> **Problem to solve**
A verbatim copy of each record is required.

[[ Data provided, beginning ]]

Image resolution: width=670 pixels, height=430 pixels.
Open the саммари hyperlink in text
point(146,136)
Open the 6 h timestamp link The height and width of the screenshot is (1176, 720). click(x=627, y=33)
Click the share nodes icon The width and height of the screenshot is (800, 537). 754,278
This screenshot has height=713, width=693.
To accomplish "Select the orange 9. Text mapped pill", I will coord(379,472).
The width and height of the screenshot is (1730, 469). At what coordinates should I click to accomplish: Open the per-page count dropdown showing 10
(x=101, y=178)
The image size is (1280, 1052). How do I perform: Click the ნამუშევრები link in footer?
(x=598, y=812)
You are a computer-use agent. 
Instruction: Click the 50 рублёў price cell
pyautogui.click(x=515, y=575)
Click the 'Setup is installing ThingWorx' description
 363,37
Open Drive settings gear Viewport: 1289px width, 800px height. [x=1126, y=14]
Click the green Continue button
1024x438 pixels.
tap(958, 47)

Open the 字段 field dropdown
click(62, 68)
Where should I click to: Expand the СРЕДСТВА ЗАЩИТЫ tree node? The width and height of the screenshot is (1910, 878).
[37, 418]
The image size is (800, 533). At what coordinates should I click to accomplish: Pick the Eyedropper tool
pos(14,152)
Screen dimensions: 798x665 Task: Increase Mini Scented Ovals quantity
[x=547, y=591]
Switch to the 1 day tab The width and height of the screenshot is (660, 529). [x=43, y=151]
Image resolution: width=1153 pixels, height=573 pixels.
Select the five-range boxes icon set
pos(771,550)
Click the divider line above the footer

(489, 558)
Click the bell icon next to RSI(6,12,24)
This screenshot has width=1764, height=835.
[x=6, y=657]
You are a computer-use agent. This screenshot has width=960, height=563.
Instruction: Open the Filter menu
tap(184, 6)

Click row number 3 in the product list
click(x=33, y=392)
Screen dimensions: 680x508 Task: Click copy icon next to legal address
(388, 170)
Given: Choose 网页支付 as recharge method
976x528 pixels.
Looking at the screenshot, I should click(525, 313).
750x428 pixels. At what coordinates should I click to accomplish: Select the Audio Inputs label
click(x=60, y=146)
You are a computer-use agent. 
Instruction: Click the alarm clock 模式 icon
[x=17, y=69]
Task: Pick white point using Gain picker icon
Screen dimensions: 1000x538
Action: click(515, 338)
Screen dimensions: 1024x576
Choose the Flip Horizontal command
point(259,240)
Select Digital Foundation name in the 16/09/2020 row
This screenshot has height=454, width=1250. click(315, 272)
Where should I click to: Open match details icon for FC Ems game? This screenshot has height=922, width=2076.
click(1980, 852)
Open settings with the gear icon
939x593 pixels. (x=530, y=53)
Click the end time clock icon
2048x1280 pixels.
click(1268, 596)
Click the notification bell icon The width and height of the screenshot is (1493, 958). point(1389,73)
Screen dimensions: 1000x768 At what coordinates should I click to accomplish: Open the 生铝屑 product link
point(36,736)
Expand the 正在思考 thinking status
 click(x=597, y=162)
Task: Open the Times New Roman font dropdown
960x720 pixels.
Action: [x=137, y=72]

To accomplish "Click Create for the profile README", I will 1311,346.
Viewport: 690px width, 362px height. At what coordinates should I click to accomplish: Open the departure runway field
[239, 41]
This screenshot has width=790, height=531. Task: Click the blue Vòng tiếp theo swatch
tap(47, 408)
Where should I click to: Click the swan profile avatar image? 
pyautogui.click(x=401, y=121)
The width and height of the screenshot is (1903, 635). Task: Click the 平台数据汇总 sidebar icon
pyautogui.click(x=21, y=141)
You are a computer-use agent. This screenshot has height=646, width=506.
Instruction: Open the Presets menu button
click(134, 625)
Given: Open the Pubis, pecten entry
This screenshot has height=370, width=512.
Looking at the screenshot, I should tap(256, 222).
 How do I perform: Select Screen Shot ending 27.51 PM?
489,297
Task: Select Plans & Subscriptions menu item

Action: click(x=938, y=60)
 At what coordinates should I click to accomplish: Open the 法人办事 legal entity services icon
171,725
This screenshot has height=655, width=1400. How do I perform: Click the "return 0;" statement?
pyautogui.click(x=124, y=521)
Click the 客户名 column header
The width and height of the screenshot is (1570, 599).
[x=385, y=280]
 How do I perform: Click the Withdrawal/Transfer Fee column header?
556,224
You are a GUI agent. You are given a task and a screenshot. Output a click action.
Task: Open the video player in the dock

[[ Data provided, end ]]

> **Task result**
Image resolution: width=670 pixels, height=430 pixels.
Open the саммари hyperlink in text
point(146,136)
Open the 6 h timestamp link The height and width of the screenshot is (1176, 720). click(x=627, y=33)
Click the share nodes icon The width and height of the screenshot is (800, 537). 754,278
This screenshot has height=713, width=693.
To accomplish "Select the orange 9. Text mapped pill", I will coord(379,472).
The width and height of the screenshot is (1730, 469). At what coordinates should I click to accomplish: Open the per-page count dropdown showing 10
(x=101, y=178)
The image size is (1280, 1052). How do I perform: Click the ნამუშევრები link in footer?
(x=598, y=812)
You are a computer-use agent. 
Instruction: Click the 50 рублёў price cell
pyautogui.click(x=515, y=575)
Click the 'Setup is installing ThingWorx' description
 363,37
Open Drive settings gear Viewport: 1289px width, 800px height. [x=1126, y=14]
Click the green Continue button
1024x438 pixels.
tap(958, 47)

Open the 字段 field dropdown
click(62, 68)
Where should I click to: Expand the СРЕДСТВА ЗАЩИТЫ tree node? The width and height of the screenshot is (1910, 878).
[37, 418]
The image size is (800, 533). At what coordinates should I click to accomplish: Pick the Eyedropper tool
pos(14,152)
Screen dimensions: 798x665 Task: Increase Mini Scented Ovals quantity
[x=547, y=591]
Switch to the 1 day tab The width and height of the screenshot is (660, 529). [x=43, y=151]
Image resolution: width=1153 pixels, height=573 pixels.
Select the five-range boxes icon set
pos(771,550)
Click the divider line above the footer

(489, 558)
Click the bell icon next to RSI(6,12,24)
This screenshot has width=1764, height=835.
[x=6, y=657]
You are a computer-use agent. This screenshot has width=960, height=563.
Instruction: Open the Filter menu
tap(184, 6)

Click row number 3 in the product list
click(x=33, y=392)
Screen dimensions: 680x508 Task: Click copy icon next to legal address
(388, 170)
Given: Choose 网页支付 as recharge method
976x528 pixels.
Looking at the screenshot, I should click(525, 313).
750x428 pixels. At what coordinates should I click to accomplish: Select the Audio Inputs label
click(x=60, y=146)
You are a computer-use agent. 
Instruction: Click the alarm clock 模式 icon
[x=17, y=69]
Task: Pick white point using Gain picker icon
Screen dimensions: 1000x538
Action: click(515, 338)
Screen dimensions: 1024x576
Choose the Flip Horizontal command
point(259,240)
Select Digital Foundation name in the 16/09/2020 row
This screenshot has height=454, width=1250. click(315, 272)
Where should I click to: Open match details icon for FC Ems game? This screenshot has height=922, width=2076.
click(1980, 852)
Open settings with the gear icon
939x593 pixels. (x=530, y=53)
Click the end time clock icon
2048x1280 pixels.
click(1268, 596)
Click the notification bell icon The width and height of the screenshot is (1493, 958). point(1389,73)
Screen dimensions: 1000x768 At what coordinates should I click to accomplish: Open the 生铝屑 product link
point(36,736)
Expand the 正在思考 thinking status
 click(x=597, y=162)
Task: Open the Times New Roman font dropdown
960x720 pixels.
Action: [x=137, y=72]

To accomplish "Click Create for the profile README", I will 1311,346.
Viewport: 690px width, 362px height. At what coordinates should I click to accomplish: Open the departure runway field
[239, 41]
This screenshot has width=790, height=531. Task: Click the blue Vòng tiếp theo swatch
tap(47, 408)
Where should I click to: Click the swan profile avatar image? 
pyautogui.click(x=401, y=121)
The width and height of the screenshot is (1903, 635). Task: Click the 平台数据汇总 sidebar icon
pyautogui.click(x=21, y=141)
You are a computer-use agent. This screenshot has height=646, width=506.
Instruction: Open the Presets menu button
click(134, 625)
Given: Open the Pubis, pecten entry
This screenshot has height=370, width=512.
Looking at the screenshot, I should tap(256, 222).
 How do I perform: Select Screen Shot ending 27.51 PM?
489,297
Task: Select Plans & Subscriptions menu item

Action: click(x=938, y=60)
 At what coordinates should I click to accomplish: Open the 法人办事 legal entity services icon
171,725
This screenshot has height=655, width=1400. How do I perform: Click the "return 0;" statement?
pyautogui.click(x=124, y=521)
Click the 客户名 column header
The width and height of the screenshot is (1570, 599).
[x=385, y=280]
 How do I perform: Click the Withdrawal/Transfer Fee column header?
556,224
You are a GUI agent. You are given a task and a screenshot. Output a click action.
Task: Open the video player in the dock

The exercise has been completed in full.